Triumph prepara la Bonneville 400: gli scatti rubati svelano una sorpresa
Avvistati in India i muletti della nuova Triumph Bonneville 400. Design classico T100, motore da 42 CV e possibile doppio allestimento. Debutto a EICMA 2026?
Se ne parlava da mesi, e continuano ad esserci prove sempre più concrete. Gli ultimi muletti intercettati durante i test su strada in India tolgono ogni dubbio. Triumph sta per allargare la famiglia delle sue 400 cc con la tanto chiacchierata Bonneville 400. La novità andrà ad affiancarsi alle varie Speed 400, Scrambler 400 X, XC, Thruxton e Tracker, puntando dritta al ruolo di punta di diamante tra le entry-level del marchio inglese.
Gli scatti rubati più recenti mostrano che la fase di sviluppo viaggia a ritmi serrati. Salvo sorprese dell’ultimo minuto, la Bonnie 400 in veste definitiva dovrebbe mostrarsi al pubblico a EICMA 2026, o magari con un po’ di anticipo.
Linee classiche da “vera” Bonnie: il richiamo alle T100 e T120
Esteticamente, le immagini confermano una ricetta fedele alla tradizione. Il design ruba a mani basse dalle sorelle maggiori T100 e T120, riproponendo tutti i capisaldi delle modern-classic di Hinckley: proiettore tondo davanti, serbatoio a goccia, sella lunga e piatta, parafanghi abbondanti e lo scarico laterale che corre ben orizzontale lungo il fianco della moto.
Stesso monocilindrico, ma con la cavalleria aggiornata
Nessuna sorpresa nemmeno per la parte meccanica.

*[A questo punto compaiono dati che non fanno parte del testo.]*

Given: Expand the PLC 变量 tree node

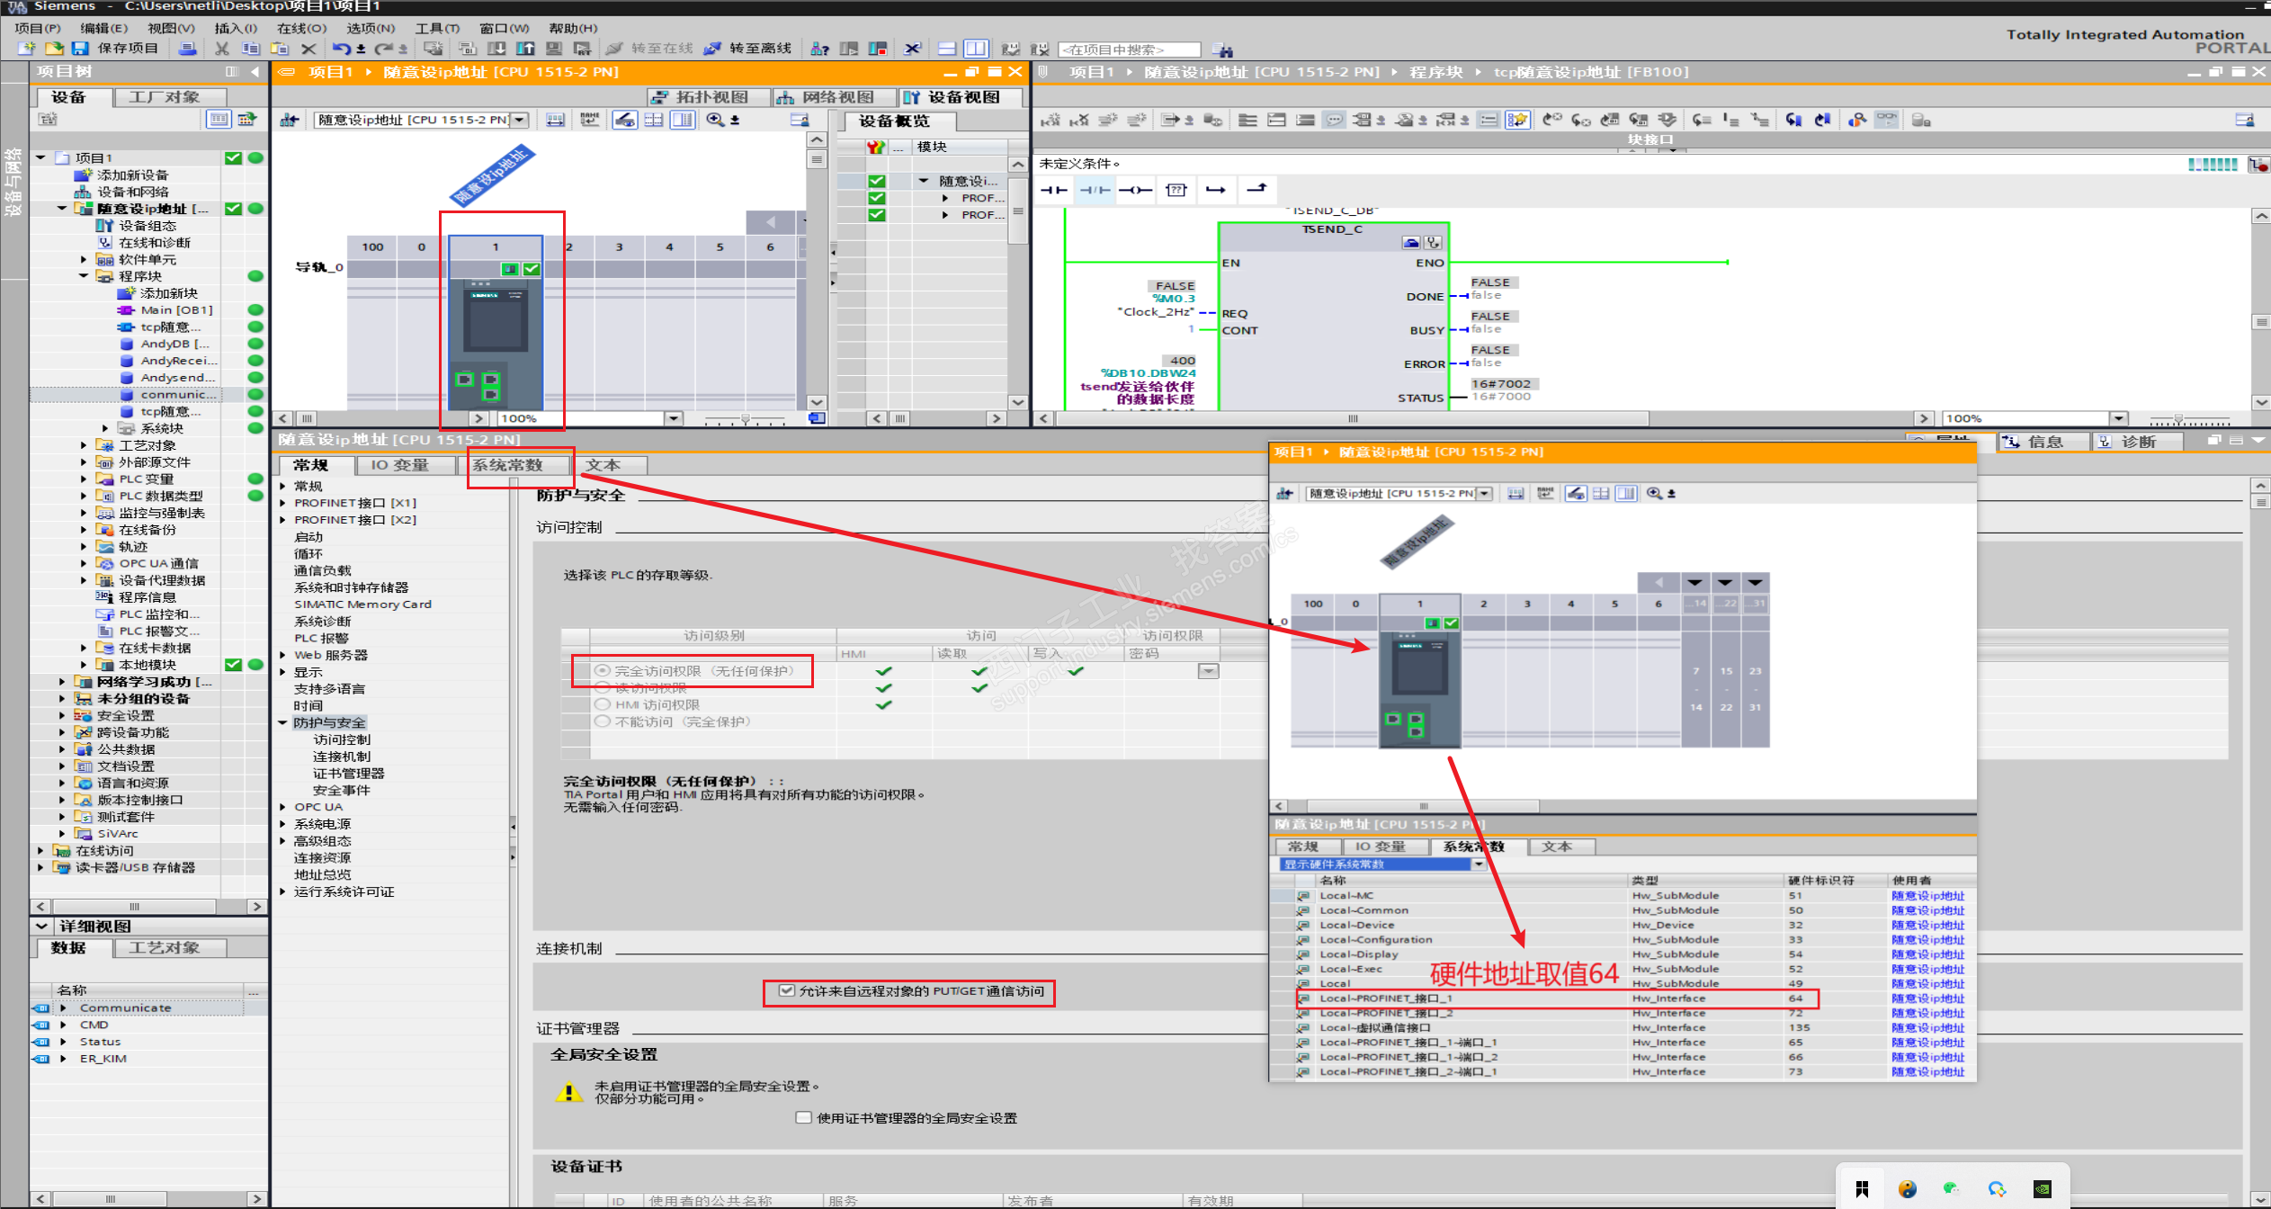Looking at the screenshot, I should point(84,479).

Il motore resta il collaudato monocilindrico da 398 cm³ con distribuzione bialbero, quattro valvole e raffreddamento a liquido, che conserva le alette sul cilindro per non rovinare il colpo d’occhio vintage.

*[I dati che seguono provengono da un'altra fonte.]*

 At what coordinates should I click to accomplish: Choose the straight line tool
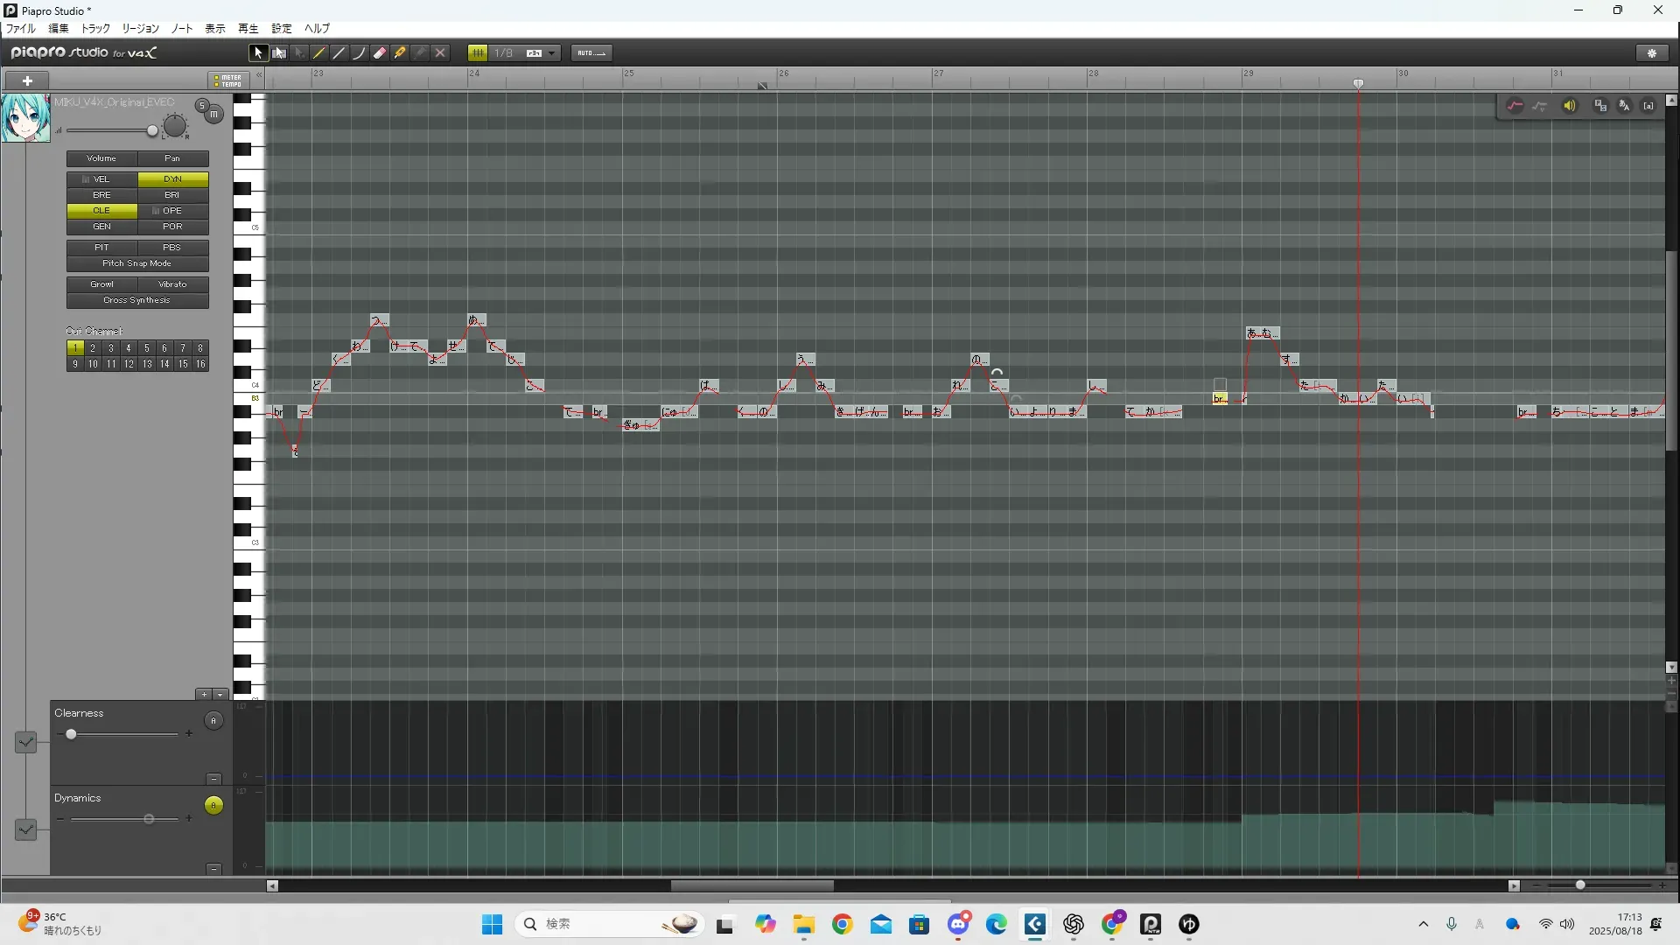(340, 53)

Resta da capire se gli uomini Triumph abbiano preparato un’erogazione ad hoc per questo modello, ma è molto probabile che sotto il serbatoio ci finiscano le ultime migliorie già viste sulla Tracker. Questo significa una scheda tecnica da 42 CV a 9.000 giri/min (due in più di Speed e Scrambler) e una coppia massima di 37,5 Nm a 7.500 giri.
Doppio allestimento in arrivo?
E qui invece c’è la sorpresa. I prototipi pizzicati finora non erano tutti uguali. Le differenze riscontrate nei componenti fanno pensare a una doppia offerta sul mercato. Da una parte un modello base più spoglio ed economico, dall’altra una versione rifinita di tutto punto e più vicina allo spirito della T100. Per saperne di più bisognerà pazientare ancora un po’, in attesa di una nota ufficiale da Hinckley o dei prossimi scatti spia.